# What you should do
Check each line of the material below for "agent", then copy the ones that contain it.

# Source records
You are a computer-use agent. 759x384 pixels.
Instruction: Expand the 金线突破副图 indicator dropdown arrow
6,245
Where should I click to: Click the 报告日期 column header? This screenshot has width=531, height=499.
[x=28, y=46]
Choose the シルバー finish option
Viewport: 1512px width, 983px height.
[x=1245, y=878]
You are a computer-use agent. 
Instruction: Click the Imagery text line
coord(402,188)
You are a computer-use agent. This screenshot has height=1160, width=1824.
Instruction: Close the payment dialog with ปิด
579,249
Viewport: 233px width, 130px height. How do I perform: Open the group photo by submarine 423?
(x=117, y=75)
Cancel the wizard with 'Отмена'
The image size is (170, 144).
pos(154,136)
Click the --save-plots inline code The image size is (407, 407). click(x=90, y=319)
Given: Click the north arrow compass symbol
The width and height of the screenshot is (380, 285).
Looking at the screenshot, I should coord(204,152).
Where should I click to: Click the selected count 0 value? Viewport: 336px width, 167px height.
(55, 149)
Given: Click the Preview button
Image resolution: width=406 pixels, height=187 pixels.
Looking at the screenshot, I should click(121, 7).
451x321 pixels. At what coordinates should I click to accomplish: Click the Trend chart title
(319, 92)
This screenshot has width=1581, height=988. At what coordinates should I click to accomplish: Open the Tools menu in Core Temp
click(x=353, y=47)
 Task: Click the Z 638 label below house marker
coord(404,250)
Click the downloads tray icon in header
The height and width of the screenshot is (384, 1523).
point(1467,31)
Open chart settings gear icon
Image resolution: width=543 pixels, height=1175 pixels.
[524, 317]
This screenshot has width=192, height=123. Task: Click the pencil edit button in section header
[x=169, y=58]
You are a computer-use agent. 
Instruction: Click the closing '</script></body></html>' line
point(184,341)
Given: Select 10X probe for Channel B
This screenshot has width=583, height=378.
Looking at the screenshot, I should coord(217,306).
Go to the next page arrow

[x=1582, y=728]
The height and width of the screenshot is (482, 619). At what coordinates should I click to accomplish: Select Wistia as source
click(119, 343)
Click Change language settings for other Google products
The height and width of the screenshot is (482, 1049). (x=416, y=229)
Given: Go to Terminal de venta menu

# Task output
You are a computer-use agent. 759x384 pixels.
You are a computer-use agent. 
You are a computer-use agent. This screenshot has height=1160, width=1824.
You are a computer-use agent. 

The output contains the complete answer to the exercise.